This looks to me like a slightly distorted memory of A Wizard of Earthsea, the first Earthsea book by Ursula K. LeGuin.

Duny grows up in a small village on the island of Gont; when the Kargads attack, he uses magic to defeat them (confusing them with a fog). This is very unusual for a child still short of his naming day, so when that day comes, he is sent off with Ogion, the wizard who gave him his adult name (Ged).
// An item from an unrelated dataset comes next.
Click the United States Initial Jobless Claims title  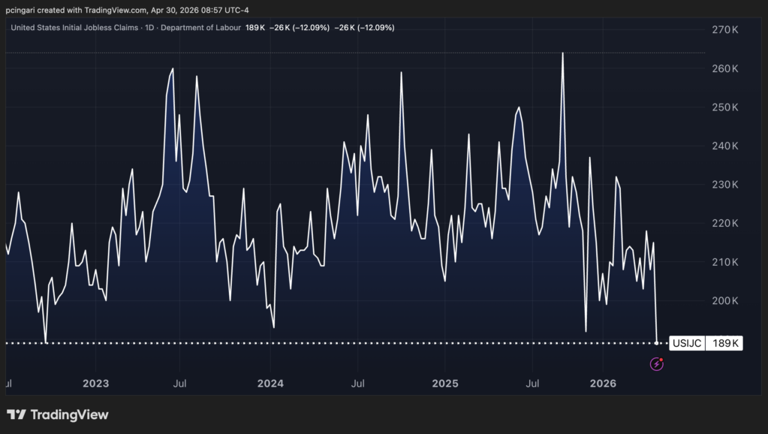(x=71, y=27)
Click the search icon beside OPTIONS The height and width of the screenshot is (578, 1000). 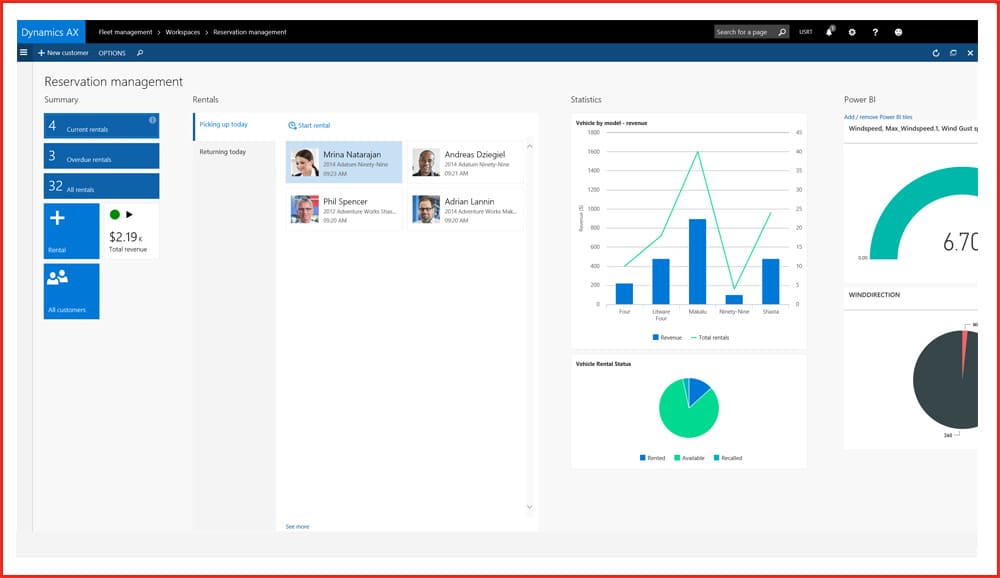(140, 53)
There he studies as an apprentice, but he becomes impatient, wanting to work greater magic, so Ogion recommends him to the School on Roke.

At that School, (where in fact most of the students are from wealthy families or sent by the rulers of the various islands) he learns to be a wizard, but one night at a gathering of the students, they get to showing off and Ged (now known to others are Sparrowhawk, because one's true name gives others power over you) works a true Summoning, from a forbidden book, and brings something inimical into the world.
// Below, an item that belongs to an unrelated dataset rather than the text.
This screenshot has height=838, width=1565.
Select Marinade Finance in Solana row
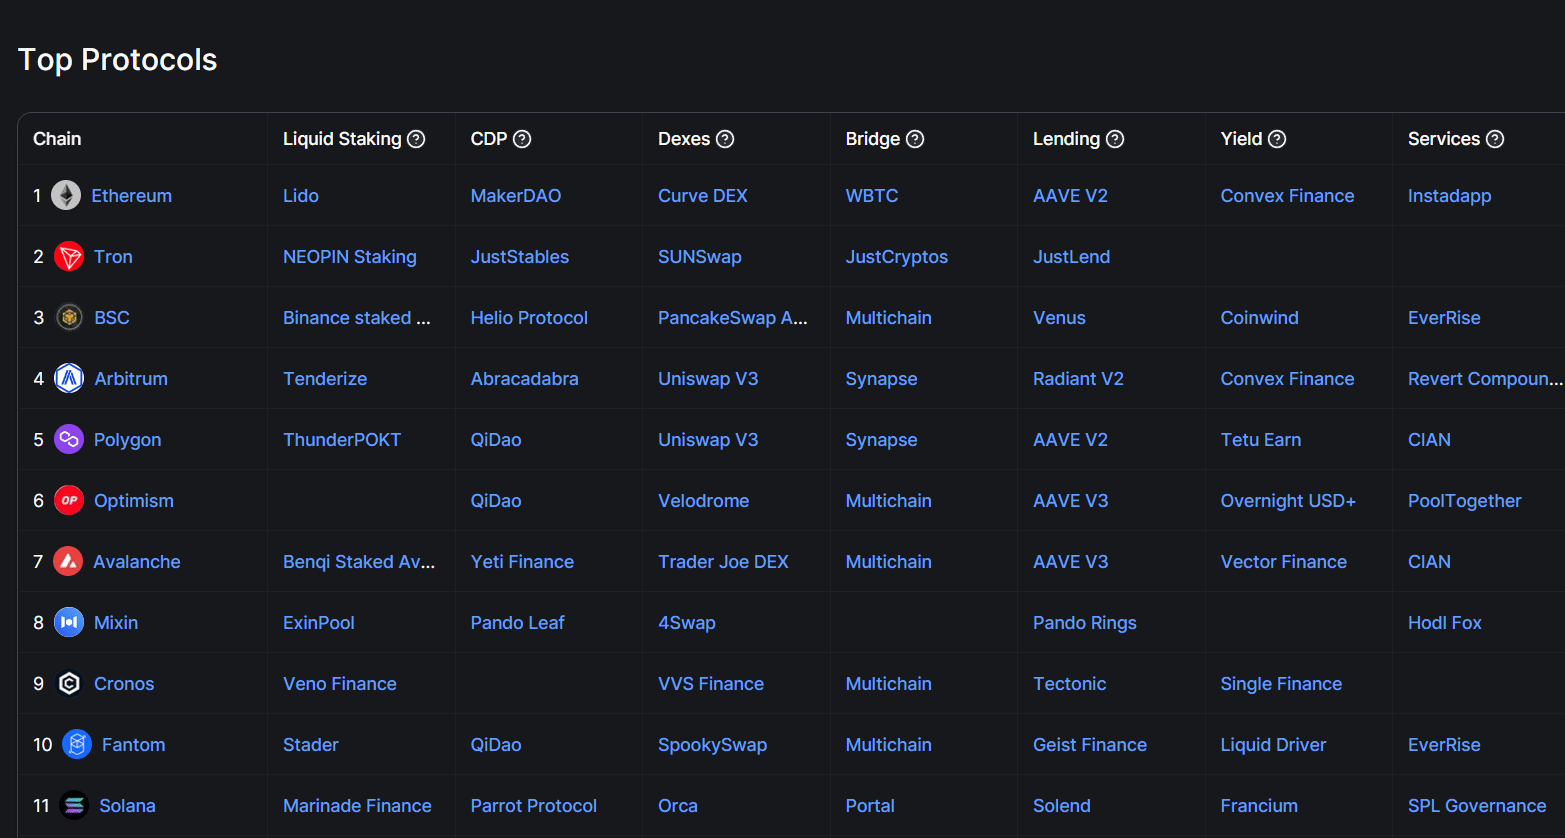click(x=357, y=806)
The Archmage Nemmerle temporarily banishes the thing, but spends himself so completely he dies of it.

After he graduates from the School on Roke, Ged goes to be a local wizard, and has adventures, but always he is haunted by the thing he summoned; along the way, he becomes a Dragonlord (defined as one a dragon will speak to, rather than eating), and in the end sails far into the east, to the edge of the known world beyond all islands, and finally catches up to the thing and defeats it by naming it with his own name.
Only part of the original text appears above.